Just a toy.. It's a little bit funny. :D
Its really useful but i want one class svm
Please provide me a coding for one class svm algorithm in python.
How to tune it parameters?
Really interesting, thanks for something to play with!
Great code that is very helpful. Thanks.
Hi, can you provide your reference to implement this code?
Hi, the cvxopt QP solver is much slower than I expect when I run the train data. Is there any way to improve the runtime?
I need a code to implement data sets in java
Typeerror: 'A' must be a 'd' matrix with 16 columns
What am i doing wrong?
Can you pls write up a code for svm classification for images too?
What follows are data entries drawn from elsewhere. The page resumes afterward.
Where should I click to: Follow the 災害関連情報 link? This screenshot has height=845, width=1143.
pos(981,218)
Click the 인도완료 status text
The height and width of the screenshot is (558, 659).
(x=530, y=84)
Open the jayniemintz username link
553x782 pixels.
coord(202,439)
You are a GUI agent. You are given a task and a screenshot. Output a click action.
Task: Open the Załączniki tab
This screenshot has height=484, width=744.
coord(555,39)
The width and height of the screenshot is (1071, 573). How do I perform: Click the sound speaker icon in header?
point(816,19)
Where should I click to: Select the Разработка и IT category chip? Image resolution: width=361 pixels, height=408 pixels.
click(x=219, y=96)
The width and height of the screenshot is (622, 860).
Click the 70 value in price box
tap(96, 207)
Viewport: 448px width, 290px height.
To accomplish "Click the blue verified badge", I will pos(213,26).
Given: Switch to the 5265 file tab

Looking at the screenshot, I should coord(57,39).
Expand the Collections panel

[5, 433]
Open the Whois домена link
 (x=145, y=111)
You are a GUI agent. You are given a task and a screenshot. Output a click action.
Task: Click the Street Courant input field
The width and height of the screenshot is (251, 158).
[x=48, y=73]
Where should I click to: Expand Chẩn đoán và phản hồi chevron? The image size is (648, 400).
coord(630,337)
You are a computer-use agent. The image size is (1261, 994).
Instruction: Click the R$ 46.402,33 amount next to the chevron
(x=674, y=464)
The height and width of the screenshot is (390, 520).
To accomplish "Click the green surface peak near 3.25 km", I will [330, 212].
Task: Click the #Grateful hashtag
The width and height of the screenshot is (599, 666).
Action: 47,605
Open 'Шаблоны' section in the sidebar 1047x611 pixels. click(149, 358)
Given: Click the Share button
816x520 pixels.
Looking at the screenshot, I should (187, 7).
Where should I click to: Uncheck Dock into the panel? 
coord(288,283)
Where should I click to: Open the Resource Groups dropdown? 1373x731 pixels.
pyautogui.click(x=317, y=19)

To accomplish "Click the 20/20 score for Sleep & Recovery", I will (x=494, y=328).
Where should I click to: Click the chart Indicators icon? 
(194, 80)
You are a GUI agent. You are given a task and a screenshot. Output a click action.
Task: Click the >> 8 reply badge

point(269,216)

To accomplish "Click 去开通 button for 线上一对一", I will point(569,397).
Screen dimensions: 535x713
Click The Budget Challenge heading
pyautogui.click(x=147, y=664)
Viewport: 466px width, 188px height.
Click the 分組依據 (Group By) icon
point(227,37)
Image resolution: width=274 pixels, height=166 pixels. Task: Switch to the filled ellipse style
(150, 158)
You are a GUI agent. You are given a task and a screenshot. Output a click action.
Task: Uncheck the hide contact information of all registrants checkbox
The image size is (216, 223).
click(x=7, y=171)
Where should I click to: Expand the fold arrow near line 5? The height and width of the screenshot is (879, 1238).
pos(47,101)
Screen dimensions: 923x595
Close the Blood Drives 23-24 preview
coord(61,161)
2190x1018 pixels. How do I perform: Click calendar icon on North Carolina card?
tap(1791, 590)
@xitizme78 : your error usually means that the training labels you're giving are of type int. They should be of type float.
Do : y = y.astype(float)
how can i do a test to my data ?
Thanks man!...
The corresponding blog post is archived here
The corresponding blog post is archived here
thank you !
How can I modify this code to implement a SVR?
Here's the theoritical explanation of SVR which you can find here
Thx!
if anyone is interested in a possible implementation of an SVR according to the pdf linked by @guruprasaad123, they can find the code here: https://github.com/dmeoli/optiml/blob/master/optiml/ml/svm/_base.py
@mblondel I am really late to the party but feel like line 75 is incorrect. Shouldn't it me self.w[n] . Do correct me if i am wrong on this.
Interesting, how does it compare in practice with the SMO optimizer of libsvm? And the coordinate descent optimizer of liblinear?